[Materials provided]:
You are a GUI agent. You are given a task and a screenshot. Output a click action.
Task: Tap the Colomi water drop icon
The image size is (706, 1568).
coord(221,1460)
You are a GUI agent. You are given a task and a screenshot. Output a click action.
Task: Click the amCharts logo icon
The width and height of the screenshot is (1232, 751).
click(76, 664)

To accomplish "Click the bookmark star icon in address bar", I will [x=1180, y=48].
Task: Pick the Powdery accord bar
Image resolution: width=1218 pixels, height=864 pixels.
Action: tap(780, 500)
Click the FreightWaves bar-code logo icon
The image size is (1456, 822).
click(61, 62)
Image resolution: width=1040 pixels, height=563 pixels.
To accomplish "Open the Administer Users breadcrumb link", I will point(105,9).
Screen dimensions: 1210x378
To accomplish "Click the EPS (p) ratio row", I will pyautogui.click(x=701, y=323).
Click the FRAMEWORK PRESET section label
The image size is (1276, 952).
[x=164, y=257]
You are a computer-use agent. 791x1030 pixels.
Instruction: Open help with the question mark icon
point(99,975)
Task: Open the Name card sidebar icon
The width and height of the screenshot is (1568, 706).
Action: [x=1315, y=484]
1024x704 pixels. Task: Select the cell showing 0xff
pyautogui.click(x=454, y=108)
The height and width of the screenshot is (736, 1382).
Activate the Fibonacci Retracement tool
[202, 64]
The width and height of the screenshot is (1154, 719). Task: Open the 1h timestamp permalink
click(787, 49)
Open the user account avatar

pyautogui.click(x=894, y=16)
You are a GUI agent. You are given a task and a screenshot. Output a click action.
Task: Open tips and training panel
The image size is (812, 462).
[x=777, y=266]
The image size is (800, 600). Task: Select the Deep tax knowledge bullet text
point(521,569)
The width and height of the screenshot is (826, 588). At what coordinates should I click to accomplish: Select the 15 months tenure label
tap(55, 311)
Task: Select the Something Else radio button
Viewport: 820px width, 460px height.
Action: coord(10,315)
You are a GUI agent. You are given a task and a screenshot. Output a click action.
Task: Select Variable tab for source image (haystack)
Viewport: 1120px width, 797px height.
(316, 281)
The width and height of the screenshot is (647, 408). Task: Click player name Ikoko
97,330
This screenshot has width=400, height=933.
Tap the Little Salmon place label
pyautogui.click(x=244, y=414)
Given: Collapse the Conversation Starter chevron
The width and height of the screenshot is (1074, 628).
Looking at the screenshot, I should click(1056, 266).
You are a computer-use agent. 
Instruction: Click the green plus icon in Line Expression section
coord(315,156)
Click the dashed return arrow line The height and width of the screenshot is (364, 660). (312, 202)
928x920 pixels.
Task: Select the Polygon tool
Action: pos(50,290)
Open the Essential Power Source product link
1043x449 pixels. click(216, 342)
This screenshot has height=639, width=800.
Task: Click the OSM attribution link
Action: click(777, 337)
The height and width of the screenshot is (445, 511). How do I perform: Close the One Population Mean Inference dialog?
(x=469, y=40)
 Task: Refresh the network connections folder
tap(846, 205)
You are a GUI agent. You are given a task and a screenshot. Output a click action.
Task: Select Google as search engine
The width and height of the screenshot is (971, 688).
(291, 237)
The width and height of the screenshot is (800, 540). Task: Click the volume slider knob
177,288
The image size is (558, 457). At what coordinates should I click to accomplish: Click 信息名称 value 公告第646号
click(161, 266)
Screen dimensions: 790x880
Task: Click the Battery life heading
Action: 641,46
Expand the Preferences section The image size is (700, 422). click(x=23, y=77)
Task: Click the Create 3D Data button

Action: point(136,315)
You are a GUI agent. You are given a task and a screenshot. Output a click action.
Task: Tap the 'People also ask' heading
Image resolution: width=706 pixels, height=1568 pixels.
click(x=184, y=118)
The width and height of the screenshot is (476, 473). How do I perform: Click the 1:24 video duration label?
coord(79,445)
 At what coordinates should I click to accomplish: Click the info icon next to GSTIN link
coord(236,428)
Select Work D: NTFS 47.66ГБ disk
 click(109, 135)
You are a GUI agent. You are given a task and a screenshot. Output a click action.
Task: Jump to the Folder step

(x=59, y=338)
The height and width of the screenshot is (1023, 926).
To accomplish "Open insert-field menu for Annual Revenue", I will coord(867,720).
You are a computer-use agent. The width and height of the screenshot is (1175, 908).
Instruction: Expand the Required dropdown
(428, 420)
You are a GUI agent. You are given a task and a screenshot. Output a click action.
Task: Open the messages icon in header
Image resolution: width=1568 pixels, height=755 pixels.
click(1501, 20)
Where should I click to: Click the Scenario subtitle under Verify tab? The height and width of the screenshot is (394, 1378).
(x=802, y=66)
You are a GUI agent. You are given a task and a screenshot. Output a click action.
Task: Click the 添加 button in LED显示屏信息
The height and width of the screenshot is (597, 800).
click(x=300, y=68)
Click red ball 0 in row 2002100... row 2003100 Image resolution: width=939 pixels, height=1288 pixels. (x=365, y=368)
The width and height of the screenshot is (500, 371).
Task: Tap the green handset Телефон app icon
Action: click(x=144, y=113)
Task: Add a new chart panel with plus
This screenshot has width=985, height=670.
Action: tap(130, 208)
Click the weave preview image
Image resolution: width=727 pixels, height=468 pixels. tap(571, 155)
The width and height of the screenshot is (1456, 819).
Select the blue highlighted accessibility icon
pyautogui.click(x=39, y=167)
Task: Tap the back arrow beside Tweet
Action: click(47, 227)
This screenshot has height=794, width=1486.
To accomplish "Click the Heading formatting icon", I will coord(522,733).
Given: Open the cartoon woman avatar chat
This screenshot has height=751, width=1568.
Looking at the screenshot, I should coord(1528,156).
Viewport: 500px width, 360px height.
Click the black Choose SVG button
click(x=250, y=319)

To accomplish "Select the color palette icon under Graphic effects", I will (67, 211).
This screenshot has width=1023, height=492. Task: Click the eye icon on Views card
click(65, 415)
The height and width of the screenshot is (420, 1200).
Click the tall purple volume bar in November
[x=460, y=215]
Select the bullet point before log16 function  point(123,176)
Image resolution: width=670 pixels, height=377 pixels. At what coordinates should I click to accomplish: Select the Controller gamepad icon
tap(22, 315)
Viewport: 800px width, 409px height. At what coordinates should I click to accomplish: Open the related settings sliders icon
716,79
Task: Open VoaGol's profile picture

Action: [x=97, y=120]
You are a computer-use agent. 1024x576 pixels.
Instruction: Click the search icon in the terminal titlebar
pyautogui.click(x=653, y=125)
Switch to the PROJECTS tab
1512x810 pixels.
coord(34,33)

[Work instruction]:
Reproduce the material exactly. Every line must match.

[Answer]:
You are a GUI agent. You are given a task and a screenshot. Output a click action.
Task: Tap the Colomi water drop icon
The image size is (706, 1568).
coord(221,1460)
You are a GUI agent. You are given a task and a screenshot. Output a click action.
Task: Click the amCharts logo icon
The width and height of the screenshot is (1232, 751).
click(76, 664)

To accomplish "Click the bookmark star icon in address bar", I will [x=1180, y=48].
Task: Pick the Powdery accord bar
Image resolution: width=1218 pixels, height=864 pixels.
Action: tap(780, 500)
Click the FreightWaves bar-code logo icon
The image size is (1456, 822).
click(61, 62)
Image resolution: width=1040 pixels, height=563 pixels.
To accomplish "Open the Administer Users breadcrumb link", I will point(105,9).
Screen dimensions: 1210x378
To accomplish "Click the EPS (p) ratio row", I will pyautogui.click(x=701, y=323).
Click the FRAMEWORK PRESET section label
The image size is (1276, 952).
[x=164, y=257]
You are a computer-use agent. 791x1030 pixels.
Instruction: Open help with the question mark icon
point(99,975)
Task: Open the Name card sidebar icon
The width and height of the screenshot is (1568, 706).
Action: [x=1315, y=484]
1024x704 pixels. Task: Select the cell showing 0xff
pyautogui.click(x=454, y=108)
The height and width of the screenshot is (736, 1382).
Activate the Fibonacci Retracement tool
[202, 64]
The width and height of the screenshot is (1154, 719). Task: Open the 1h timestamp permalink
click(787, 49)
Open the user account avatar

pyautogui.click(x=894, y=16)
You are a GUI agent. You are given a task and a screenshot. Output a click action.
Task: Open tips and training panel
The image size is (812, 462).
[x=777, y=266]
The image size is (800, 600). Task: Select the Deep tax knowledge bullet text
point(521,569)
The width and height of the screenshot is (826, 588). At what coordinates should I click to accomplish: Select the 15 months tenure label
tap(55, 311)
Task: Select the Something Else radio button
Viewport: 820px width, 460px height.
Action: coord(10,315)
You are a GUI agent. You are given a task and a screenshot. Output a click action.
Task: Select Variable tab for source image (haystack)
Viewport: 1120px width, 797px height.
(316, 281)
The width and height of the screenshot is (647, 408). Task: Click player name Ikoko
97,330
This screenshot has width=400, height=933.
Tap the Little Salmon place label
pyautogui.click(x=244, y=414)
Given: Collapse the Conversation Starter chevron
The width and height of the screenshot is (1074, 628).
Looking at the screenshot, I should click(1056, 266).
You are a computer-use agent. 
Instruction: Click the green plus icon in Line Expression section
coord(315,156)
Click the dashed return arrow line The height and width of the screenshot is (364, 660). (312, 202)
928x920 pixels.
Task: Select the Polygon tool
Action: pos(50,290)
Open the Essential Power Source product link
1043x449 pixels. click(216, 342)
This screenshot has height=639, width=800.
Task: Click the OSM attribution link
Action: click(777, 337)
The height and width of the screenshot is (445, 511). How do I perform: Close the One Population Mean Inference dialog?
(x=469, y=40)
 Task: Refresh the network connections folder
tap(846, 205)
You are a GUI agent. You are given a task and a screenshot. Output a click action.
Task: Select Google as search engine
The width and height of the screenshot is (971, 688).
(291, 237)
The width and height of the screenshot is (800, 540). Task: Click the volume slider knob
177,288
The image size is (558, 457). At what coordinates should I click to accomplish: Click 信息名称 value 公告第646号
click(161, 266)
Screen dimensions: 790x880
Task: Click the Battery life heading
Action: 641,46
Expand the Preferences section The image size is (700, 422). click(x=23, y=77)
Task: Click the Create 3D Data button

Action: point(136,315)
You are a GUI agent. You are given a task and a screenshot. Output a click action.
Task: Tap the 'People also ask' heading
Image resolution: width=706 pixels, height=1568 pixels.
click(x=184, y=118)
The width and height of the screenshot is (476, 473). How do I perform: Click the 1:24 video duration label?
coord(79,445)
 At what coordinates should I click to accomplish: Click the info icon next to GSTIN link
coord(236,428)
Select Work D: NTFS 47.66ГБ disk
 click(109, 135)
You are a GUI agent. You are given a task and a screenshot. Output a click action.
Task: Jump to the Folder step

(x=59, y=338)
The height and width of the screenshot is (1023, 926).
To accomplish "Open insert-field menu for Annual Revenue", I will coord(867,720).
You are a computer-use agent. The width and height of the screenshot is (1175, 908).
Instruction: Expand the Required dropdown
(428, 420)
You are a GUI agent. You are given a task and a screenshot. Output a click action.
Task: Open the messages icon in header
Image resolution: width=1568 pixels, height=755 pixels.
click(1501, 20)
Where should I click to: Click the Scenario subtitle under Verify tab? The height and width of the screenshot is (394, 1378).
(x=802, y=66)
You are a GUI agent. You are given a task and a screenshot. Output a click action.
Task: Click the 添加 button in LED显示屏信息
The height and width of the screenshot is (597, 800).
click(x=300, y=68)
Click red ball 0 in row 2002100... row 2003100 Image resolution: width=939 pixels, height=1288 pixels. (x=365, y=368)
The width and height of the screenshot is (500, 371).
Task: Tap the green handset Телефон app icon
Action: click(x=144, y=113)
Task: Add a new chart panel with plus
This screenshot has width=985, height=670.
Action: tap(130, 208)
Click the weave preview image
Image resolution: width=727 pixels, height=468 pixels. tap(571, 155)
The width and height of the screenshot is (1456, 819).
Select the blue highlighted accessibility icon
pyautogui.click(x=39, y=167)
Task: Tap the back arrow beside Tweet
Action: click(47, 227)
This screenshot has height=794, width=1486.
To accomplish "Click the Heading formatting icon", I will coord(522,733).
Given: Open the cartoon woman avatar chat
This screenshot has height=751, width=1568.
Looking at the screenshot, I should coord(1528,156).
Viewport: 500px width, 360px height.
Click the black Choose SVG button
click(x=250, y=319)

To accomplish "Select the color palette icon under Graphic effects", I will (67, 211).
This screenshot has width=1023, height=492. Task: Click the eye icon on Views card
click(65, 415)
The height and width of the screenshot is (420, 1200).
Click the tall purple volume bar in November
[x=460, y=215]
Select the bullet point before log16 function  point(123,176)
Image resolution: width=670 pixels, height=377 pixels. At what coordinates should I click to accomplish: Select the Controller gamepad icon
tap(22, 315)
Viewport: 800px width, 409px height. At what coordinates should I click to accomplish: Open the related settings sliders icon
716,79
Task: Open VoaGol's profile picture

Action: [x=97, y=120]
You are a computer-use agent. 1024x576 pixels.
Instruction: Click the search icon in the terminal titlebar
pyautogui.click(x=653, y=125)
Switch to the PROJECTS tab
1512x810 pixels.
coord(34,33)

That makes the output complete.